• [EXERCISE BRIEF]:
Return the lines of the material from the line with "Where should I" up to and including the line with "Open the Матвеевский", reproducing each one precisely.

• [MATERIAL PROVIDED]:
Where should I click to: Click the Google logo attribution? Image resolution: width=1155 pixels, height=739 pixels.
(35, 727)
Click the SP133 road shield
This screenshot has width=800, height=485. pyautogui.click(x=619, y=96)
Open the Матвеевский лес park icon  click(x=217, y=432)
* * *
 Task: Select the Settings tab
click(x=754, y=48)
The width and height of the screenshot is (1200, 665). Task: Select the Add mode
...
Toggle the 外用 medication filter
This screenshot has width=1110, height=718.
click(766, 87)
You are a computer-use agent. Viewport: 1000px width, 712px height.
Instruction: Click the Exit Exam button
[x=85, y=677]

• [RESULT]:
Where should I click to: Click the Google logo attribution? Image resolution: width=1155 pixels, height=739 pixels.
(35, 727)
Click the SP133 road shield
This screenshot has width=800, height=485. pyautogui.click(x=619, y=96)
Open the Матвеевский лес park icon  click(x=217, y=432)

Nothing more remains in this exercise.